■ GOAL OF THE EXERCISE: Return all lines from the entries below in which the word "computer" is present.

DATA RECORDS START

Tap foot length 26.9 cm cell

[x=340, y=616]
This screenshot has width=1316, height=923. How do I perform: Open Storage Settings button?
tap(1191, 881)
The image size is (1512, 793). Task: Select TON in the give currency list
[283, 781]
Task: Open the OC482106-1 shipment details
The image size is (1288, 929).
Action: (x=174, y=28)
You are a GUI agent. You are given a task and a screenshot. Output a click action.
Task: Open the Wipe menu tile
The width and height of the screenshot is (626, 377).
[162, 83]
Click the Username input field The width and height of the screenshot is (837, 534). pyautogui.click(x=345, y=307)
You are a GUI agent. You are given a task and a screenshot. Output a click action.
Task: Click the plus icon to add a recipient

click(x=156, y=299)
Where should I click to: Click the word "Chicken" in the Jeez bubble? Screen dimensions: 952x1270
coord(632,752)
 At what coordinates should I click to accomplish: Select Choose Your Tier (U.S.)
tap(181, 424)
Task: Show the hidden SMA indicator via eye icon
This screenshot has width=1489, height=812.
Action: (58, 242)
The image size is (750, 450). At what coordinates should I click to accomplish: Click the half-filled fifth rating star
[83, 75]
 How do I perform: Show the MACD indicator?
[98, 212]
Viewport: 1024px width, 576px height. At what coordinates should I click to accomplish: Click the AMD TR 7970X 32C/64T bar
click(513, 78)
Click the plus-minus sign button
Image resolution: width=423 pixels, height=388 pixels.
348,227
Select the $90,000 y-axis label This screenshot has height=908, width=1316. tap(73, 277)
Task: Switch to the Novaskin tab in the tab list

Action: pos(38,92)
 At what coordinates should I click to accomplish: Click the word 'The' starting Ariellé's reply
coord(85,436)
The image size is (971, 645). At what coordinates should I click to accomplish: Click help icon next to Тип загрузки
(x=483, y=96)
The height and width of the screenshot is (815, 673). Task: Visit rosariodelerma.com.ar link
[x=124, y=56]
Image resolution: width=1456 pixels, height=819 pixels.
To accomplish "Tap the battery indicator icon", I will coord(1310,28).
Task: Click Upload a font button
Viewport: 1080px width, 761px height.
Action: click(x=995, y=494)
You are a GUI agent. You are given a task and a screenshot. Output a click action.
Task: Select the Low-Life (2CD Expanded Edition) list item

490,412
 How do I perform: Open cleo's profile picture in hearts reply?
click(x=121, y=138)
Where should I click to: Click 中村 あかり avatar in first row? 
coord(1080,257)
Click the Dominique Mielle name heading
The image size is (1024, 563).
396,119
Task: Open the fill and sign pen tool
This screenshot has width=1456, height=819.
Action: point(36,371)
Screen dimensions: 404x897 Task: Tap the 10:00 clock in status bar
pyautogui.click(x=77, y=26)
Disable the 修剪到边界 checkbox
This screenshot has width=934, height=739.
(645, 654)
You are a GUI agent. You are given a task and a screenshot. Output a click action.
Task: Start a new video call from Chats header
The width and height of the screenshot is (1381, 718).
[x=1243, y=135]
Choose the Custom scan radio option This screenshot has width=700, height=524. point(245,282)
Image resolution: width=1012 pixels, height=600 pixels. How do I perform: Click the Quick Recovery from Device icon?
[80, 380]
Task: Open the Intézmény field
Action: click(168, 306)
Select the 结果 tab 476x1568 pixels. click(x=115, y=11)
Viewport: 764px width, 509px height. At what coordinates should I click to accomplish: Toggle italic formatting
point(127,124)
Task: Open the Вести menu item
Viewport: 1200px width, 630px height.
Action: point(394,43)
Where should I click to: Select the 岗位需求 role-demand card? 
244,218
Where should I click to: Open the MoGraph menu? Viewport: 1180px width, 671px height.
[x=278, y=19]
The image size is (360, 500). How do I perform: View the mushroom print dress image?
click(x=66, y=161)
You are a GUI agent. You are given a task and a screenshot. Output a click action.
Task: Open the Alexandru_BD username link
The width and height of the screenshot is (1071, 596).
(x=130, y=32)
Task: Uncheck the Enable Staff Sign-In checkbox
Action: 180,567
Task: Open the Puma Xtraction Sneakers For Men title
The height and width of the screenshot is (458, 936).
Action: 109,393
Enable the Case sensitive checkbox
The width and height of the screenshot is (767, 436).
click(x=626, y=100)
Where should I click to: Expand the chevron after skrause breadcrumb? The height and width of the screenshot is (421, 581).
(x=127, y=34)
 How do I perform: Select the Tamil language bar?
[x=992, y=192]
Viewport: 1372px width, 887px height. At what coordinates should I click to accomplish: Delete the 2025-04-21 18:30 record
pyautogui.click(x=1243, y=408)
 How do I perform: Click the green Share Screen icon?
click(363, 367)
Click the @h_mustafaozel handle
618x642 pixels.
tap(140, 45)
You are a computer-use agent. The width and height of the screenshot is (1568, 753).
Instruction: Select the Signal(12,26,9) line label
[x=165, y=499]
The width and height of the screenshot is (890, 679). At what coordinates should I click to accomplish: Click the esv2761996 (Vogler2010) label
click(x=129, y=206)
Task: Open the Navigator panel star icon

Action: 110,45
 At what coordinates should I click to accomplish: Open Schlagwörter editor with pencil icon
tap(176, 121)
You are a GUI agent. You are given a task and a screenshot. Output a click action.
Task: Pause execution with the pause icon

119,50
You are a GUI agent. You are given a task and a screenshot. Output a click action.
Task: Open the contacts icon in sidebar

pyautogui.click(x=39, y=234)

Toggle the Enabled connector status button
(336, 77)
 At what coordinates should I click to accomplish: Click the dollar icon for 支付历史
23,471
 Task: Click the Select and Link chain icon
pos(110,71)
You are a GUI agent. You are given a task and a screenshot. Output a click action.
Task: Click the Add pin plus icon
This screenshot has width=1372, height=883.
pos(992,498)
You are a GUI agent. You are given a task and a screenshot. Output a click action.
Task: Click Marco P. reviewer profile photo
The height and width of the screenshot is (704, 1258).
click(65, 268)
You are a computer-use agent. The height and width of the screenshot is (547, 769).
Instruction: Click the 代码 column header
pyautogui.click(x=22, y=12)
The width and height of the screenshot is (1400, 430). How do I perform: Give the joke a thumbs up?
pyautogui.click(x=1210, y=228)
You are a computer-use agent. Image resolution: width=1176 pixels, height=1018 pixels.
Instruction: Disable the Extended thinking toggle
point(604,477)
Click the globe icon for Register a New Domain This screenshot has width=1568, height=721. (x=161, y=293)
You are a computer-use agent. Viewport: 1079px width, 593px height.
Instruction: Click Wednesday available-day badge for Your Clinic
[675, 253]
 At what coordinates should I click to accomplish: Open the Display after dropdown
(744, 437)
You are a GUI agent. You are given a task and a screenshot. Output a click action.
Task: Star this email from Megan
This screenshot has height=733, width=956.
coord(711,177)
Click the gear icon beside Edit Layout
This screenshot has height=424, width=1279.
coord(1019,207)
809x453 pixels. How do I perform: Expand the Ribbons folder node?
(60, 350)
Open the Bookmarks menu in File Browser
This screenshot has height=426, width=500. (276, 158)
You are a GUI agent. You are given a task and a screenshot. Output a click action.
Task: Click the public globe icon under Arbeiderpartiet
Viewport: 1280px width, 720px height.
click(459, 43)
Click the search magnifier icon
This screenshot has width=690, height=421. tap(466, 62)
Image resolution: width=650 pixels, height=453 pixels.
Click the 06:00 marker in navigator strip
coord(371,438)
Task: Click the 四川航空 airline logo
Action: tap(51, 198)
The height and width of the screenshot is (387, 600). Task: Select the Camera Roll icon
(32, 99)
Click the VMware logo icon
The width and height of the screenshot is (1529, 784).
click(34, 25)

DATA RECORDS END

■ ANSWER BELOW:
You are a computer-use agent. The width and height of the screenshot is (1568, 753).
You are a computer-use agent. The height and width of the screenshot is (547, 769).
You are a computer-use agent. Image resolution: width=1176 pixels, height=1018 pixels.
You are a computer-use agent. Viewport: 1079px width, 593px height.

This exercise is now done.